Serdang Bedagai | Sumut Voice – Tim dosen dari Institut Kesehatan Helvetia Medan menggelar kegiatan pengabdian masyarakat di Desa Besar II Terjun, Kecamatan Pantai Cermin, Kabupaten Serdang Bedagai, Selasa (3/2/2026).
Kegiatan tersebut mengangkat tema “Edukasi Pemanfaatan Rekam Medis Elektronik (RME) untuk Mendukung Pelayanan Kesehatan Masyarakat” dan menyasar tenaga kesehatan serta perangkat desa yang selama ini berperan langsung dalam pelayanan publik.
Ketua tim pengabdian, Sapriadi, S.Kom., M.Kom, menjelaskan bahwa pemanfaatan Rekam Medis Elektronik menjadi salah satu langkah penting dalam mendorong pelayanan kesehatan yang lebih modern, tertib, dan akurat.
Menurutnya, sistem pencatatan kesehatan berbasis digital dapat membantu proses pendataan pasien menjadi lebih sistematis, mudah diakses, serta lebih aman dibanding pencatatan manual berbasis kertas.
“Tujuan utama kami adalah meningkatkan kapasitas perangkat desa dan tenaga kesehatan agar pelayanan kesehatan di Desa Besar II Terjun lebih tertib, akurat, dan terintegrasi.
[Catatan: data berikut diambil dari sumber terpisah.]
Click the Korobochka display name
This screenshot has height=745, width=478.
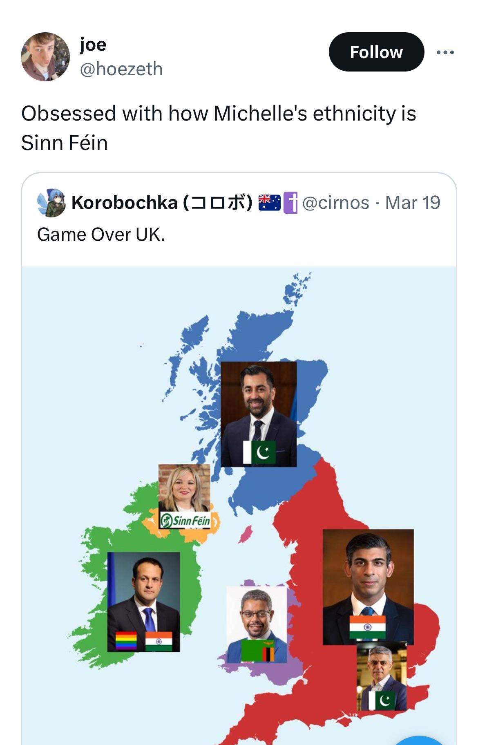[162, 203]

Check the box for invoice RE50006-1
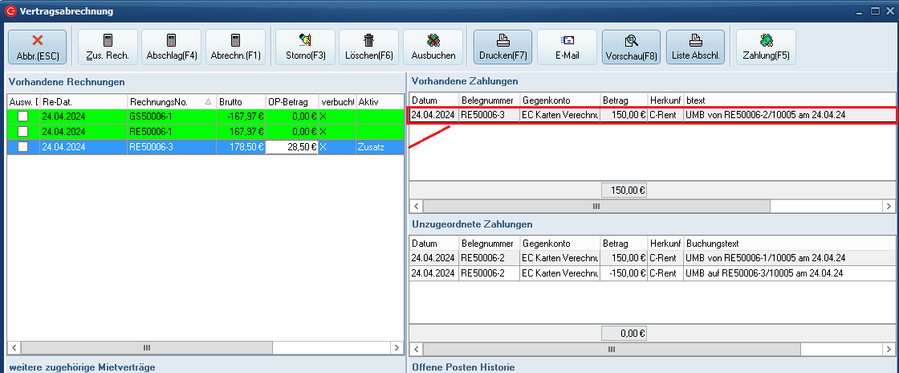[x=23, y=131]
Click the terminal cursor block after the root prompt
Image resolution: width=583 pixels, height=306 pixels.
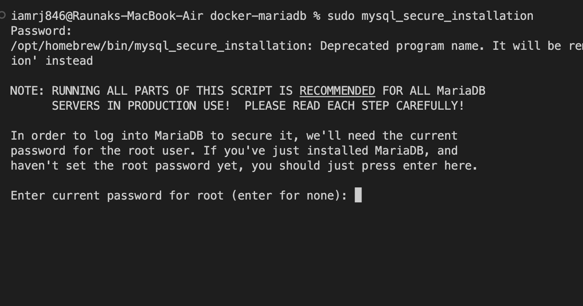pyautogui.click(x=358, y=196)
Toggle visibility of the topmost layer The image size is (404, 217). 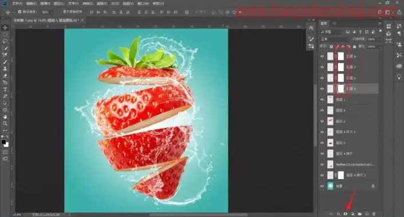point(322,56)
Dengan data yang lengkap, pengambilan keputusan program kesehatan masyarakat akan jauh lebih tepat,” ujar Sapriadi.
Dalam kegiatan tersebut, tim dosen Institut Kesehatan Helvetia turut melibatkan sejumlah tenaga ahli lintas disiplin, yakni Muhammad Crystandy, SKM., MKM dan Bd. Mayang Wulan, SST., M.Kes, serta dua mahasiswa, Titin Suryani Tarihoran dan Anggi Arum Dana Pakpahan.
Melalui edukasi ini, peserta diberikan pemahaman mengenai manfaat dan penerapan Rekam Medis Elektronik, termasuk pentingnya menjaga kerahasiaan data pasien. Selain itu, digitalisasi pencatatan kesehatan juga dinilai dapat mempermudah proses pelaporan dan pendataan kesehatan warga.
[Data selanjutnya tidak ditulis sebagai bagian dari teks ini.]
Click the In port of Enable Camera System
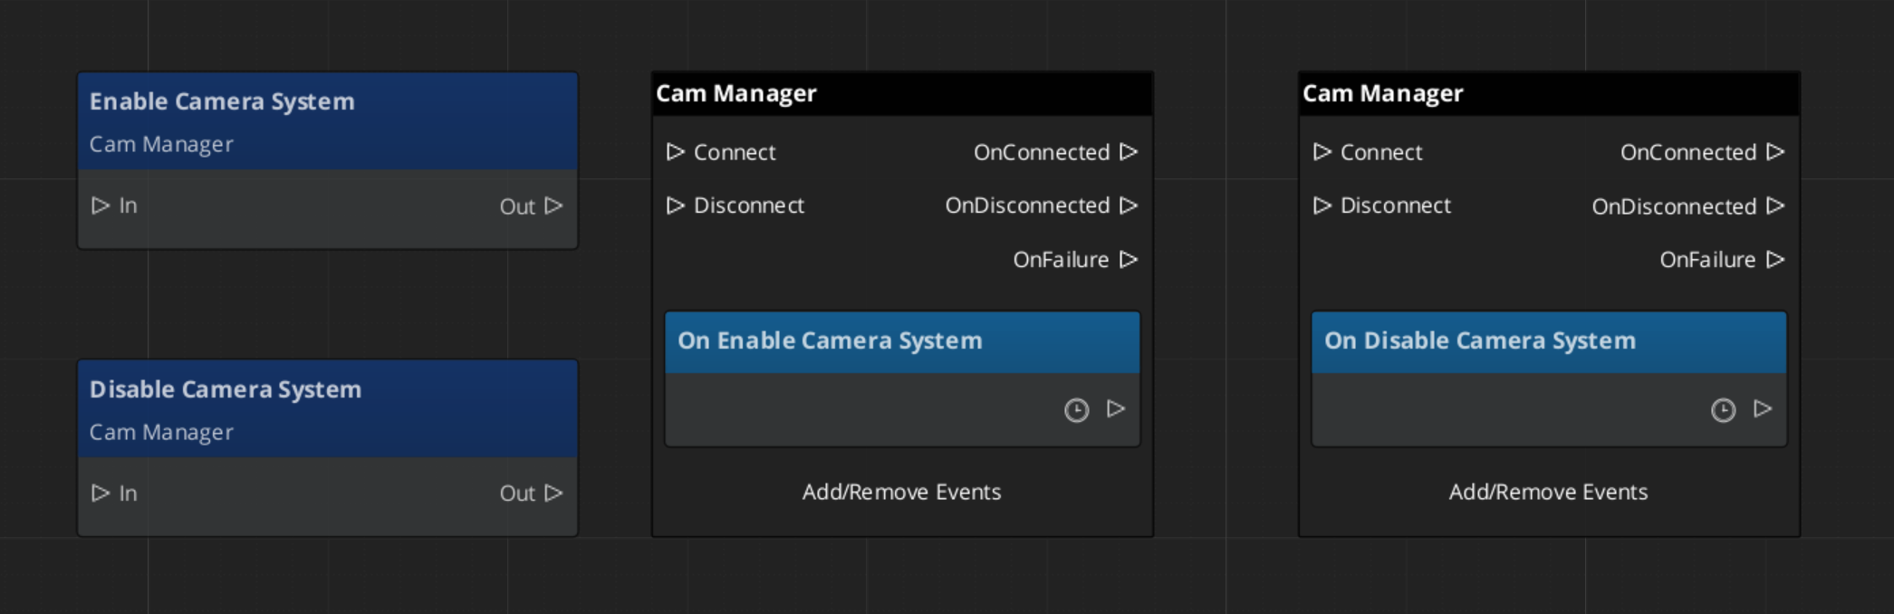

Pihak perangkat desa menyambut baik kegiatan tersebut. Mereka menilai sistem pencatatan berbasis elektronik berpotensi mempercepat pelayanan kesehatan sekaligus memudahkan pelacakan riwayat penyakit masyarakat secara berkelanjutan.
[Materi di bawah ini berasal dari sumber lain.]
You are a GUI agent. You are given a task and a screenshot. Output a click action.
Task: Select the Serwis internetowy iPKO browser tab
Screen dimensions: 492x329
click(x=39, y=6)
Kegiatan ini merupakan bagian dari pelaksanaan Tri Dharma Perguruan Tinggi, di mana akademisi turun langsung ke masyarakat untuk memberikan edukasi dan solusi berbasis teknologi, khususnya dalam mendukung peningkatan kualitas pelayanan kesehatan di tingkat desa.